Here we use whole-genome de novo assembly of second-generation sequencing reads to map structural variation (SV) in an Asian genome and an African genome. Our approach identifies small- and intermediate-size homozygous variants (1–50 kb) including insertions, deletions, inversions and their precise breakpoints, and in contrast to other methods, can resolve complex rearrangements. In total, we identified 277,243 SVs ranging in length from 1–23 kb. Validation using computational and experimental methods suggests that we achieve overall <6% false-positive rate and <10% false-negative rate in genomic regions that can be assembled, which outperforms other methods. Analysis of the SVs in the genomes of 106 individuals sequenced as part of the 1000 Genomes Project suggests that SVs account for a greater fraction of the diversity between individuals than do single-nucleotide polymorphisms (SNPs). These findings demonstrate that whole-genome de novo assembly is a feasible approach to deriving more comprehensive maps of genetic variation.

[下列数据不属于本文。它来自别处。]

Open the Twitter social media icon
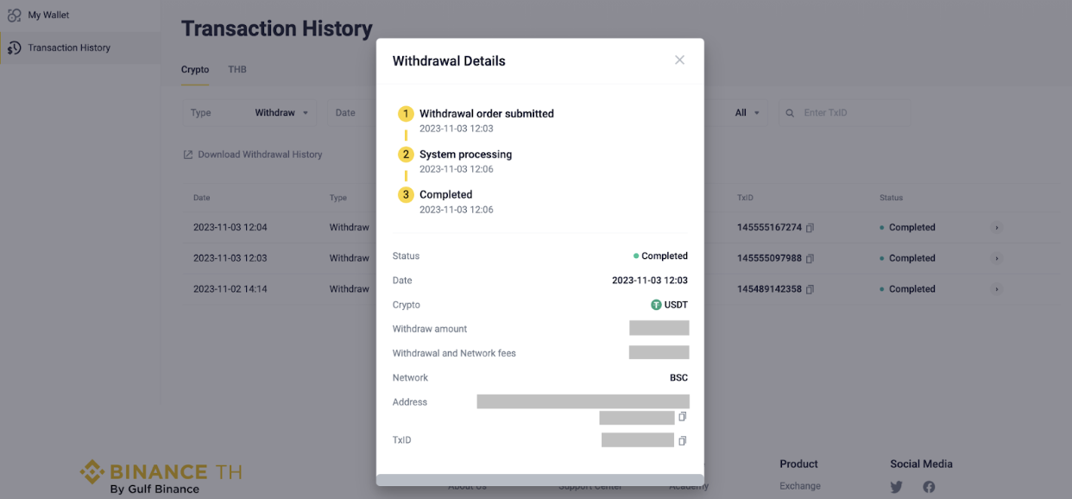The height and width of the screenshot is (499, 1072). pos(896,487)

BGI的文章。BGI,也就是华大,有钱的主,拿钱砸出来好多高IF的文章,此为其一。
通过whole genome de novo assembly来确定Structural variation(SV)。
用拼接好的scaffolds和human reference genome来比对。BGI利用BLAT和LASTZ,加上一些自己开发的脚本(scripts)建立了一个SV detection的流程(pipeline),叫做SOAPsv。这篇文章等于是这个pipeline的首次实践。
验证(validation)是一个必要的程序,不像千人基因组 (paper)用实验方法(wet),他们同时用了实验(wet)和电脑计算(dry)两种方法。关于computational方法,是用BWA或者SOAPaligner来把原始的reads align到reference genome上。为什么不能用这个align的结果来做SV detection呢?其他的软件基本都是这样做的。为了“创新”,另辟蹊径,用de novo assembly,但同时还需要align to reference,是不是有点走弯路?。另外一个疑问:如果align的结果和de novo assembly的序列不一样呢?
也和另外两个软件做了比较,BreakDancer (paper)和Pindel (paper),“据说”是比这两个软件的精确性要高。(“similar sensitivity but improved precision”)但是,为什么不和其他软件比较呢?
最后要提另一篇重量级的文章:Mapping copy number variation by population-scale genome sequencing,使用了几乎所有的SV detection的软件,并实验验证,还探讨了一些SV发生机制。是一篇集大成的文章,需要仔细研究,有空写篇博客介绍一下。